I don't know how to properly compare the dicts in the list. One big problem is that I don't know beforehand how many dicts the list contains, since it's decided by the user.
I have a vague idea that list comprehensions would be the way to go, but I only know how to compare two lists with list comprehensions, not n lists. Any help would be appreciated.
>>> mysets = (set(x.items()) for x in MyList)
>>> reduce(lambda a,b: a.intersection(b), mysets)
set([('sum', '-21,90'), ('type', 'Purchase'), ('target', 'Apple Store')])
First, I've created a generator that will convert the list of dicts into an iterable sequence of sets of key,value pairs. You could use a list comprehension here but this way doesn't convert your entire list into yet another list, useful if you don't know how big it will be.
Then I've used reduce to apply a function that finds the common values between each set. It finds the intersection of set 1 & set 2, which is itself a set, then the intersection of that set & set 3 etc. The mysets generator will happily feed each set on demand to the reduce function until its done.
I believe reduce has been deprecated as a built-in in Python 3.0, but should still be available in functools.
You could of course make it a one-liner by replacing mysets in the reduce with the generator expression, but that reduces the readability IMO. In practice I'd probably even go one step further and break the lambda out into its own line as well:
>>> mysets = (set(x.items()) for x in MyList)
>>> find_common = lambda a,b: a.intersection(b)
>>> reduce(find_common, mysets)
set([('sum', '-21,90'), ('type', 'Purchase'), ('target', 'Apple Store')])
And if you need the end result to be a dict, just wrap it like so:
>>> dict(reduce(find_common, mysets))
{'sum': '-21,90', 'type': 'Purchase', 'target': 'Apple Store'}
dict can accept any iterator of key,value pairs, such as the set of tuples returned at the end.
My answer is identical to Matthew Trevor's, except for one difference:
>>> mysets = (set(x.items()) for x in MyList)
>>> reduce(set.intersection, mysets)
set([('sum', '-21,90'), ('type', 'Purchase'), ('target', 'Apple Store')])
Here I use set.intersection instead of creating a new lambda. In my opinion this is more readable, as this intuitively reads as "reduce is reducing this list using the set intersection operator." This should also be much faster, as set.intersection is a built-in C function.

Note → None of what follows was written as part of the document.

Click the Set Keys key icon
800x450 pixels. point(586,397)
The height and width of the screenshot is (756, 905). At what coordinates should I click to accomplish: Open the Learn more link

To fully answer your question, you can extract the values using a list comprehension:
>>> mysets = (set(x.items()) for x in MyList)
>>> result = reduce(set.intersection, mysets)
>>> values = [r[1] for r in result]
>>> values
['-21,90', 'Purchase', 'Apple Store']
This would end up on one line for me. but that's entirely up to you:
>>> [r[1] for r in reduce(set.intersection, (set(x.items()) for x in myList))]
['-21,90', 'Purchase', 'Apple Store']
First, we need a function to compute intersection of two dictionaries:
def IntersectDicts( d1, d2 ) :
return dict(filter(lambda (k,v) : k in d2 and d2[k] == v, d1.items()))
Then we can use it to process any number of dictionaries:
result = reduce(IntersectDicts, MyList)
Since you're only looking for the common set, you can compare the keys in the first dictionary to the keys in all other dictionaries:
common = {}
for k in MyList[0]:
for i in xrange(1,len(MyList)):
if MyList[0][k] != MyList[i][k]: continue
common[k] = MyList[0][k]
>>> common
{'sum': '-21,90', 'type': 'Purchase', 'target': 'Apple Store'}
Sorry, yes, 'type':'Purchase' is also one of the common values.Should have logged in to edit the question.